Rev. Dr. William J. Barber, II, President of the NC NAACP, who was present, commented:
"We believe the Constitution of the United States protects citizens from these attacks on our voting rights. It does not immunize legislators from having to reveal evidence about their real intentions for disenfranchising large portions of the changing electorate in North Carolina. We must remember how Speaker Tillis, Senate Leader Berger and their allies in the General Assembly passed this monster voter suppression law. They decided not to pass it before June 2013 because we would have immediately asked the U.S. Department of Justice to strike it down. They waited until the Supreme Court, by a slim 5-4 decision, ruled the pre-clearance provision of the Voting Rights Act was not needed any more. Then, three days before the end of the legislative session, with scant debate and token public input, they passed it in the midst of a flood of last-minute extremist legislation. Three days. Our legal challenge aims to resurrect how this voter suppression bill was produced. We aim to bring to light their reasons. We want the Court to consider all the available evidence about their intentions. For the Court to make a well-reasoned decision, it must consider the restrictive racial intentions of Tillis and Berger, strongly supported by Gov. McCrory. They want immunity from telling the truth. What are they trying to hide?
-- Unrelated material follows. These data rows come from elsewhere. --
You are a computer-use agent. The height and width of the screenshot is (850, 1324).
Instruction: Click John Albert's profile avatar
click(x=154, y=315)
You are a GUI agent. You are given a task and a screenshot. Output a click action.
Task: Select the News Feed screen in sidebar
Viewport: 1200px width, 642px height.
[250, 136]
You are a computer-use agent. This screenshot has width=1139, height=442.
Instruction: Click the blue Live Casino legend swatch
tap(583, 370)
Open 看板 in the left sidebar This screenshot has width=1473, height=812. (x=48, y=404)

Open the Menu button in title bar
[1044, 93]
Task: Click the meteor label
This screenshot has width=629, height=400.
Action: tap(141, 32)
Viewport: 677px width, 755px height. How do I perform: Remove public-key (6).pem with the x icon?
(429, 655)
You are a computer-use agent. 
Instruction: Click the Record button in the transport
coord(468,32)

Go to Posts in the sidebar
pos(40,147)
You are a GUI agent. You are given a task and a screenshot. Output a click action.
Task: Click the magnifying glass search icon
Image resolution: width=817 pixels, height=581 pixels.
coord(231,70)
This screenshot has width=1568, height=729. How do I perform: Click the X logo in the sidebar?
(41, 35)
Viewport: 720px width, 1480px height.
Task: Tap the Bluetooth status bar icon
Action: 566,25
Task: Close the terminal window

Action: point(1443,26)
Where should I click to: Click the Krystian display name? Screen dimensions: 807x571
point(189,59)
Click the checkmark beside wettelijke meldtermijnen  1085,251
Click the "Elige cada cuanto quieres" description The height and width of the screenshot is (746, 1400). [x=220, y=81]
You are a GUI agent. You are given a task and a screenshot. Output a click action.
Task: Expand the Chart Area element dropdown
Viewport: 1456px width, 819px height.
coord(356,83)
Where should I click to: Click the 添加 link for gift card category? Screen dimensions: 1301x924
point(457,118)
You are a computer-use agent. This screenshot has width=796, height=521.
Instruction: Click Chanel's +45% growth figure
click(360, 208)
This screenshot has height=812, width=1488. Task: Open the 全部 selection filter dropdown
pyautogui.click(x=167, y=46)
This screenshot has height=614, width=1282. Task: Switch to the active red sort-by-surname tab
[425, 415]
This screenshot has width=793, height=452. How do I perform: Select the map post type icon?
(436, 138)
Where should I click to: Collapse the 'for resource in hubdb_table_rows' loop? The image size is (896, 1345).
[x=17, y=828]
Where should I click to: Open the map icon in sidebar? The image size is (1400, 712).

"We ask the court to stop the stonewalling. Minorities and other disenfranchised groups rarely have representatives in the backrooms where the real reasons for suppressing our votes are discussed. Let the truth come to daylight. These men are public officials. They are elected by the people of North Carolina and have sworn to legislate for the good of the whole. We have a right to know why they passed this collection of voter suppression policies with each provision designed to shrink the number of voters, not multiply us. Why?"